Records to use: Begin

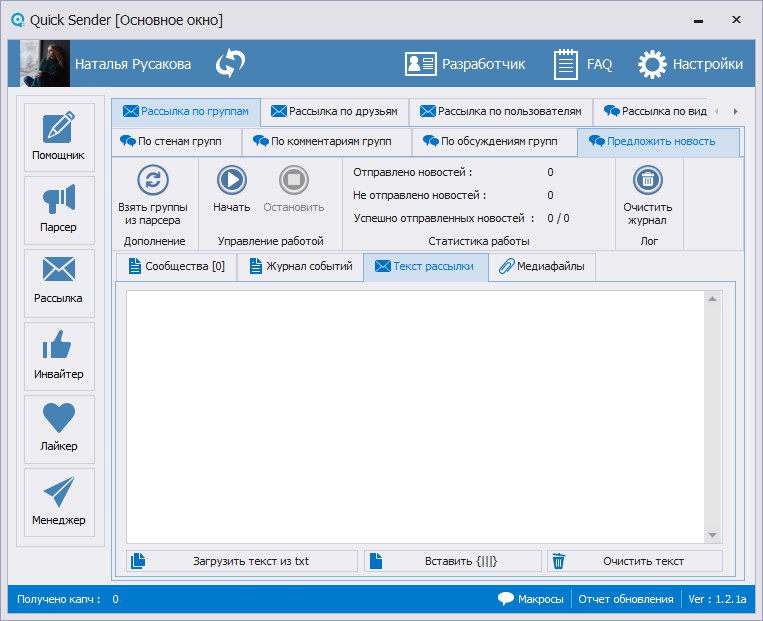
Task: Click the account refresh arrows icon
Action: click(x=231, y=64)
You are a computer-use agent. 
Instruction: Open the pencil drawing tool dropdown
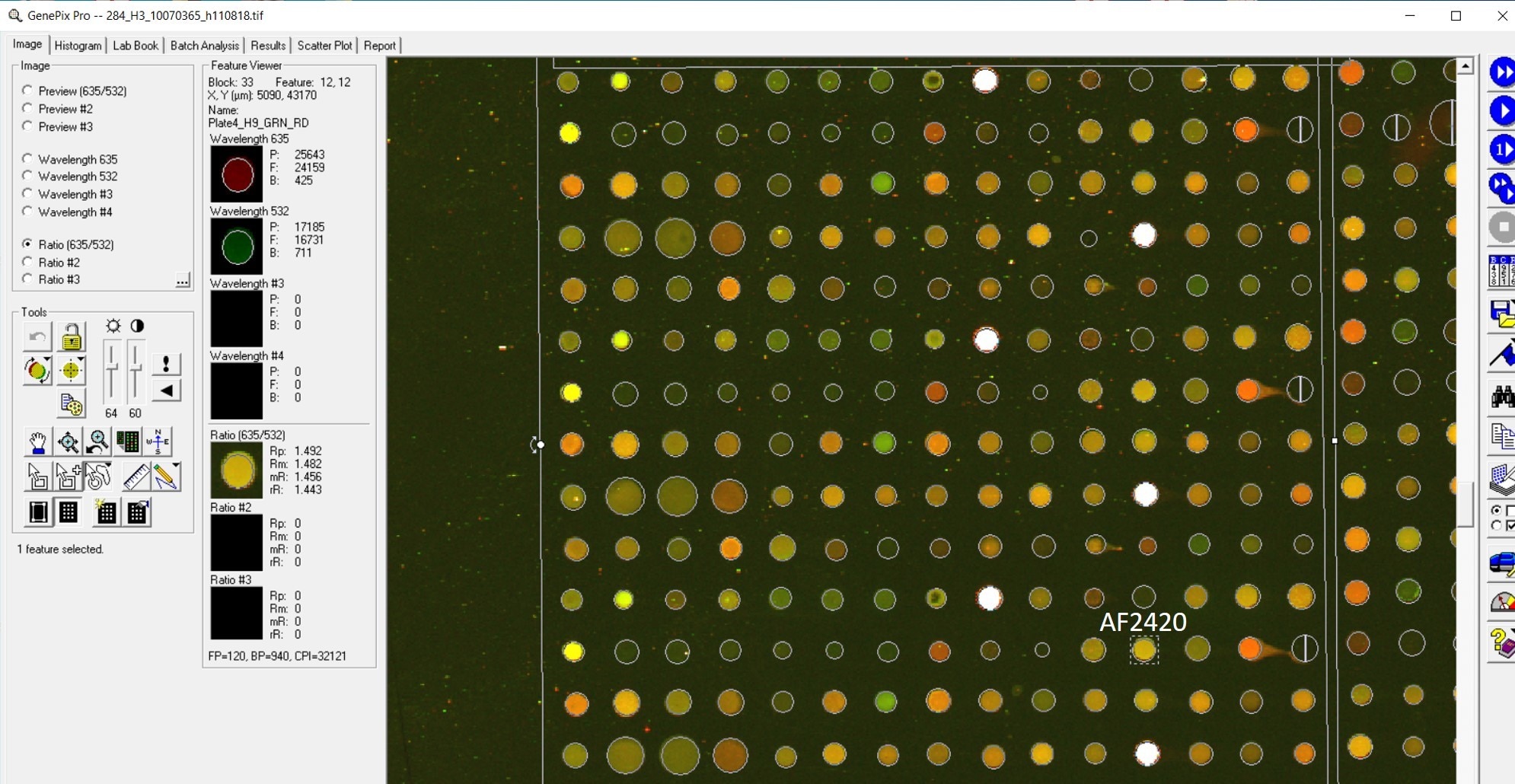[x=176, y=466]
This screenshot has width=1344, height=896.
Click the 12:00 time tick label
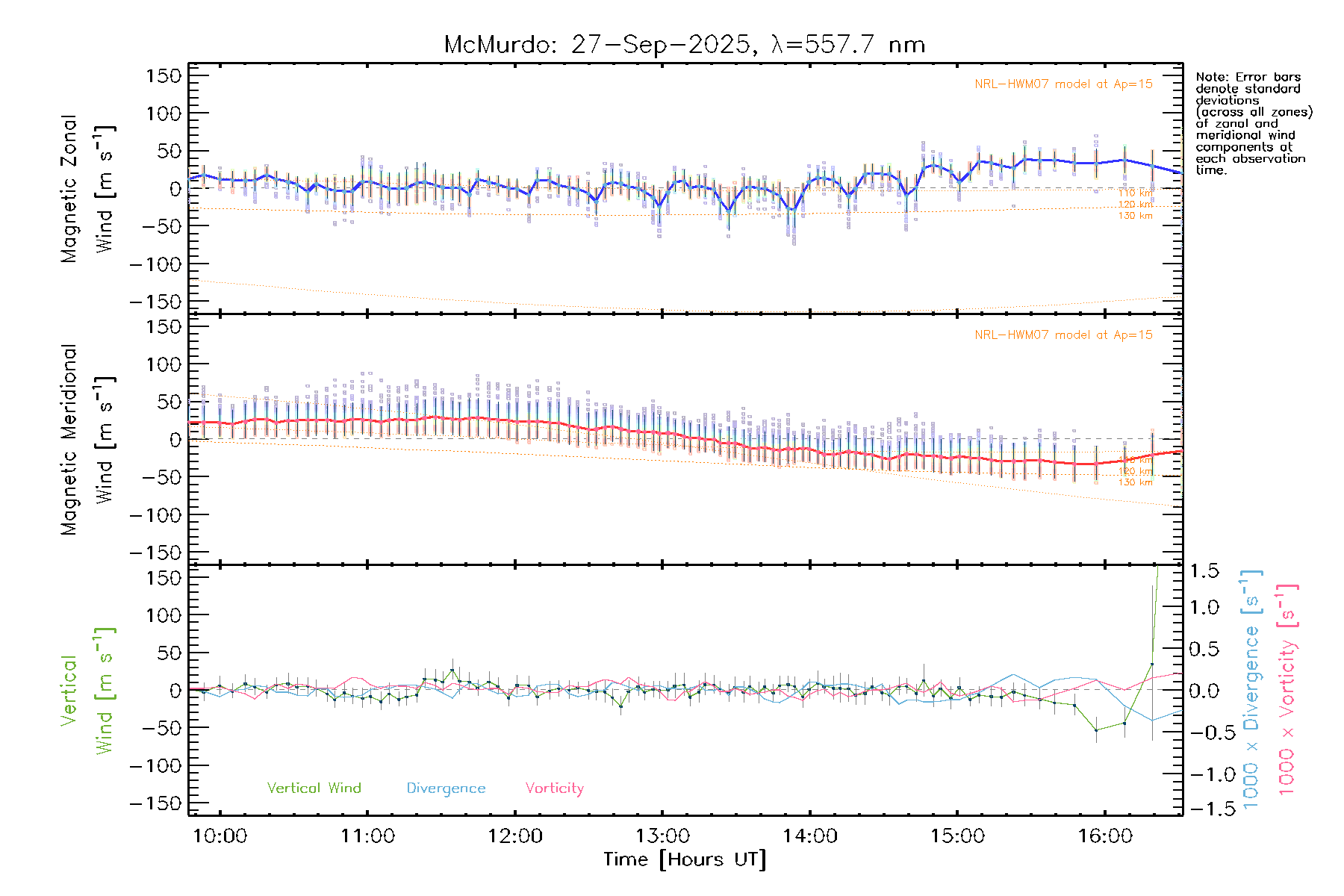pos(514,836)
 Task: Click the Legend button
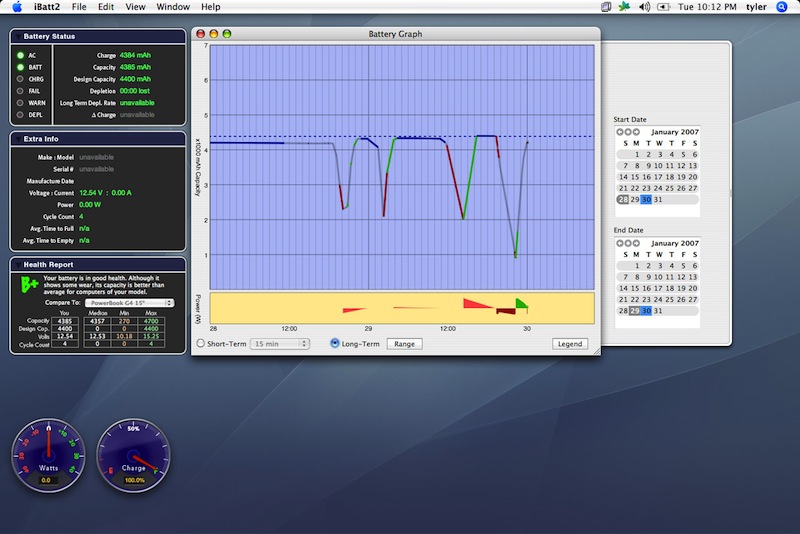coord(570,344)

Records to use: End

What to produce = Above are the records. Copy exactly, and only, the lines from the line containing "Instruction: Open the" through the last one, omitting any pictures.

Exercise output =
Instruction: Open the pencil drawing tool dropdown
[x=176, y=466]
This screenshot has width=1344, height=896.
Click the 12:00 time tick label
pos(514,836)
 Task: Click the Legend button
coord(570,344)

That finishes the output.